Jared Westin’s eyes flew open as he took in the unfamiliar room of his grandparents’ house. The smoke was faint enough that he wouldn’t have noticed it if he hadn’t heard his dad’s strict voice order him awake.

The door flew open. “Get up. Jared. William. Wake up. Get downstairs. Get outside.”

Dad was nothing if not a man of few words. Each had purpose and value. So many slung together meant that Jared had to snap to and do as he was told. But he yawned—confused and tired—and rubbed his sleepy eyes. He didn’t want to get out of bed.

His mom rushed into the room. “Let’s go. Hurry.”

The heavy waft of burned plastic followed Mom as she stood in her robe. The scent wasn’t like candles at Christmas services. It was destructive and made his nose wrinkle. Jared knew by his mom’s tone that this was more than his by-the-book parents doing what they did best: drilling rules and playing it safe. “William. There’s a fire. Wake up.” He threw a pillow at his cousin with high-school-level precision. “Fire. William. Wake up.”

“Huh?” William stirred and sat upright, groggily mopping his face with the back of his hand. “Fire?”

Jared grabbed William’s wrist, dragging him from the other twin bed. “Come on, get up.” Jared couldn’t see fire or smoke, and nothing was warm. The only warning came from panicked parents and the stink, as if maybe Grandma had smoked too many of her cigarettes and set an ashtray on fire.

“But my mom and dad,” William muttered. “I have to find.”

“My dad will get them.” Dad could do anything and get everybody to safety. He was a fireman now that he wasn’t in the army anymore.

Jared heard a pop, and he and William jumped. Then a door slammed. Someone yelled. There were a lot of people in this big, old house. Chaos had started. Doors opened and closed, some of them upstairs, others downstairs. Some of the older girls had set up a slumber party and slept on couches and in sleeping bags by the Christmas tree while his aunts and uncles had claimed bedrooms. He and William had won a game and gotten the room with the twin beds. But now they had to get outside.

“Wait,” William cried, pulling against Jared’s ten-year-old grip. “What about—”

“Come on.” When there was a direction to follow. Simple. That was what to do in an emergency. Hadn’t Uncle Matt taught him that? Dad would skin his hide if he didn’t start moving boots fast. “We have to go.”

“No.” William’s face froze in a panicked daze.

“Dang it, Will. This is what we do in emergencies. I’m older. Trust me already.” No time to be scared. They could do that later—or William could. Jared wouldn’t be scared of anything. He puffed out his chest and grabbed on to Will harder, but the air made his throat hurt.

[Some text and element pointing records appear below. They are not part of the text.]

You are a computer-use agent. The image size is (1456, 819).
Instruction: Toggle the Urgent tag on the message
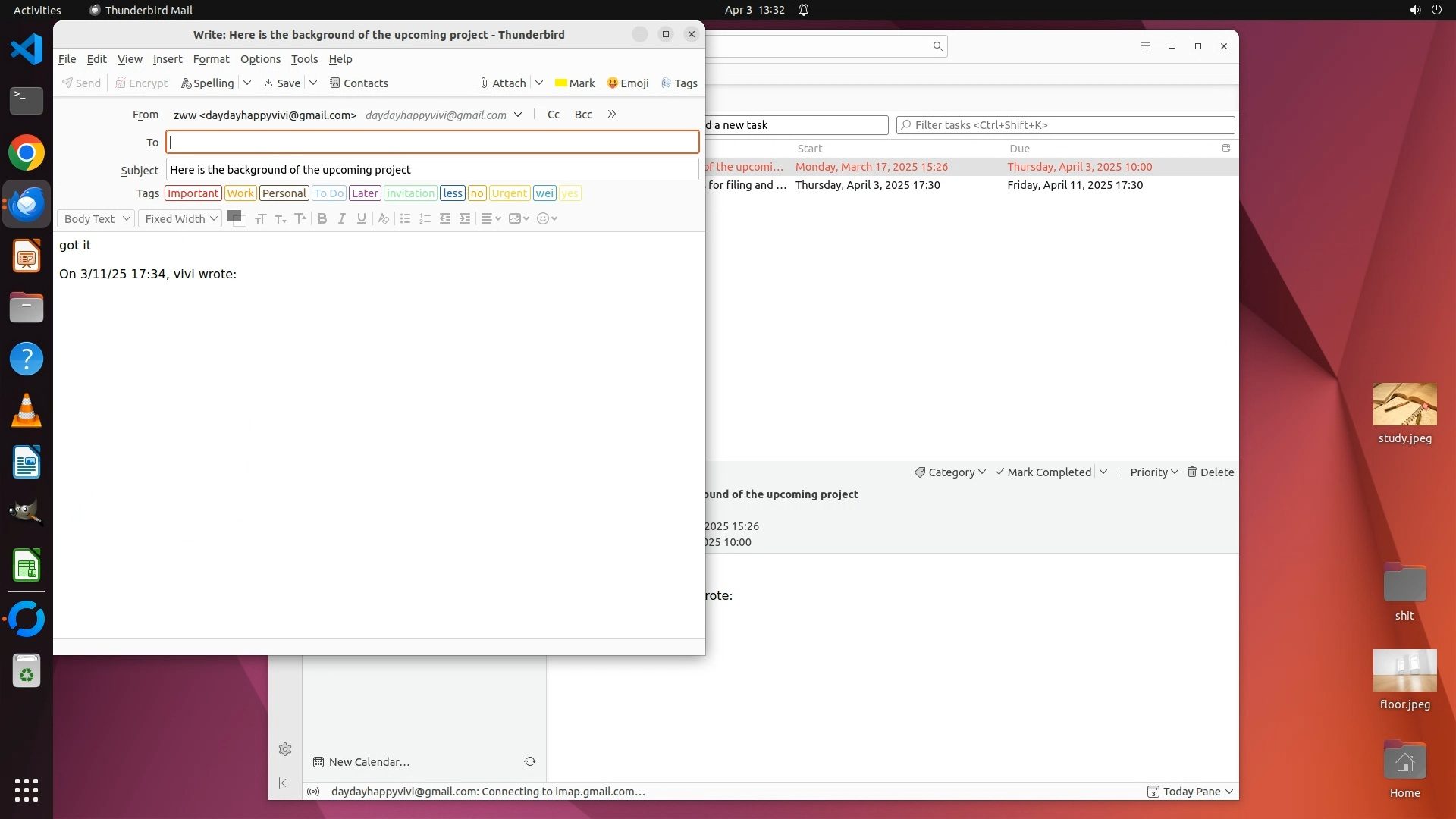tap(509, 193)
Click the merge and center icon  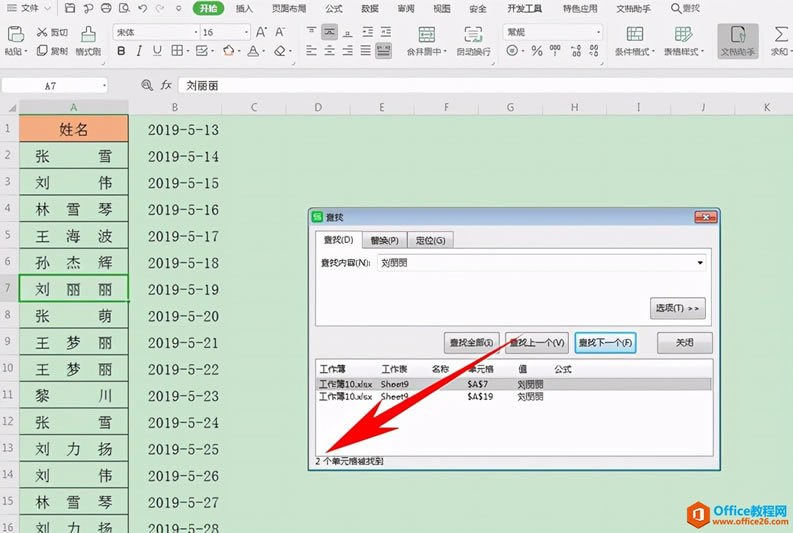(x=426, y=34)
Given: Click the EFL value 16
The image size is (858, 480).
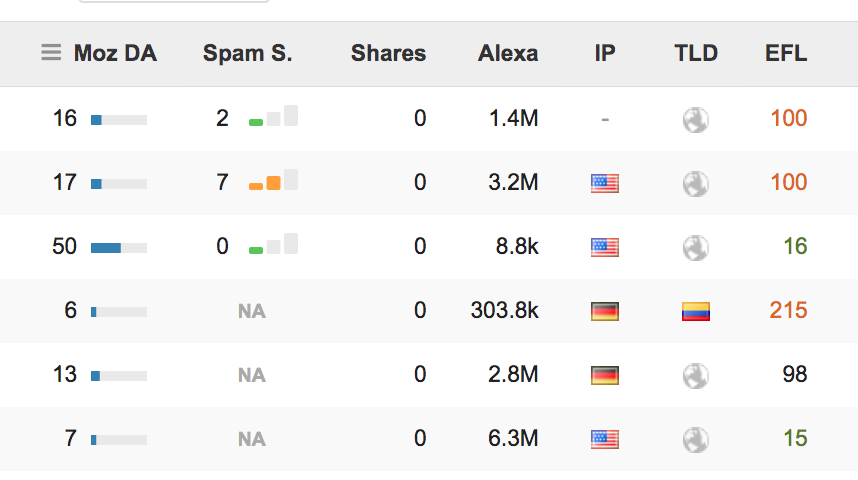Looking at the screenshot, I should click(795, 246).
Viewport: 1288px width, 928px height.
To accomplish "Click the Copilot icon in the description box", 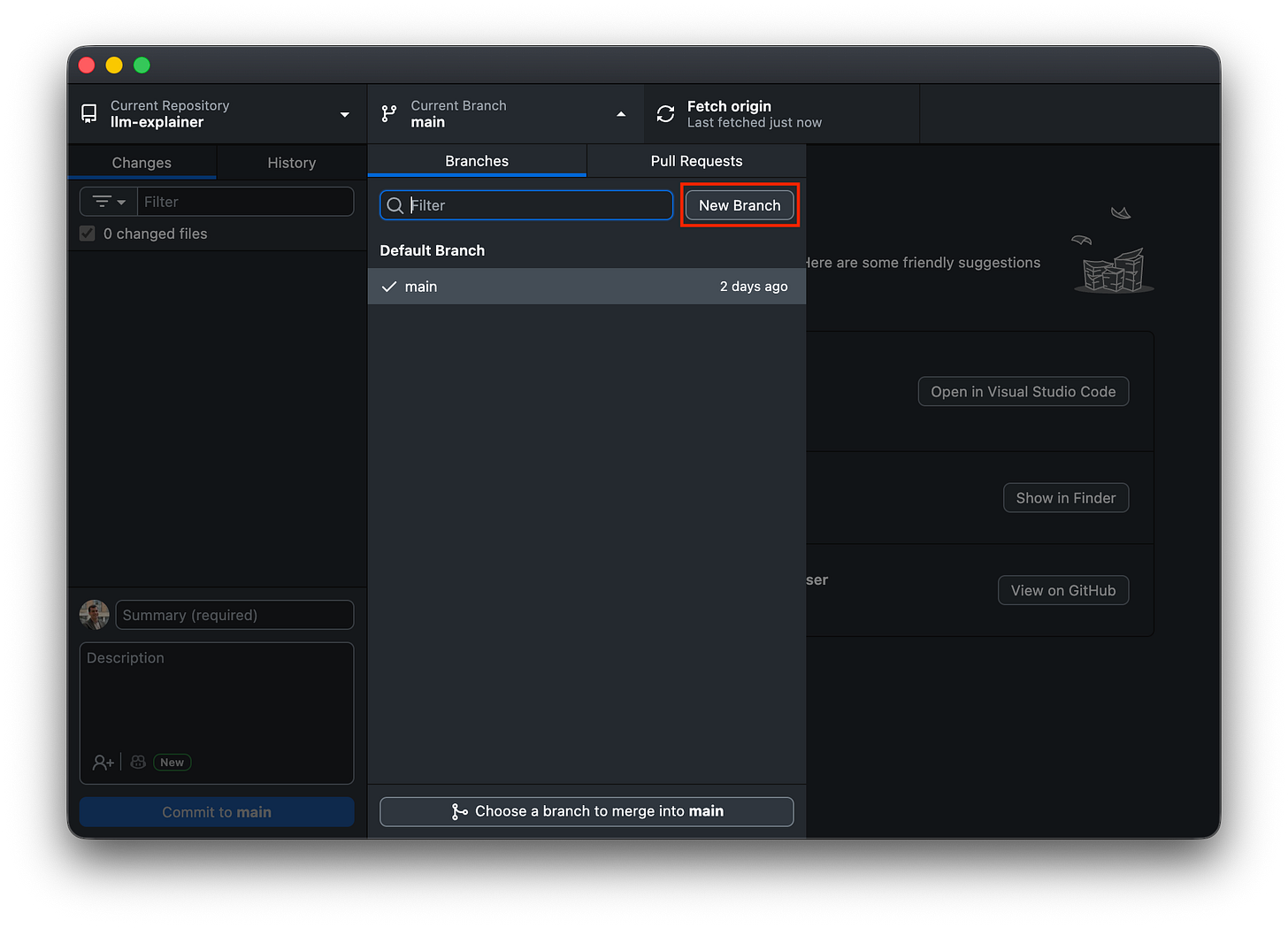I will click(x=137, y=762).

The grown-up voices yelled. The noises came faster and scarier. His heart pounded. Sweat tickled his temples and neck at the collar, and he didn’t know what to make of the commotion other than what he and William had been told to do: get out.

“Now!” And pulling William with everything he had, Jared dragged his concrete block of a cousin into the hall. Only then did William’s legs start moving. What felt like minutes had only been seconds, and they moved downstairs.

“What’s going on?” his cousin Kate asked as she hurried down the stairs with them.

Marlee bumped past them. “Fire!”

“There’s no fire,” Annie said from behind them. “Jared, your dad is an overreacting buffoon.”

He spun around and marched up to her. She’d been in trouble for sneaking out and coming back stoned every night they’d been at their grandparents’. “You don’t know what you’re talking about.”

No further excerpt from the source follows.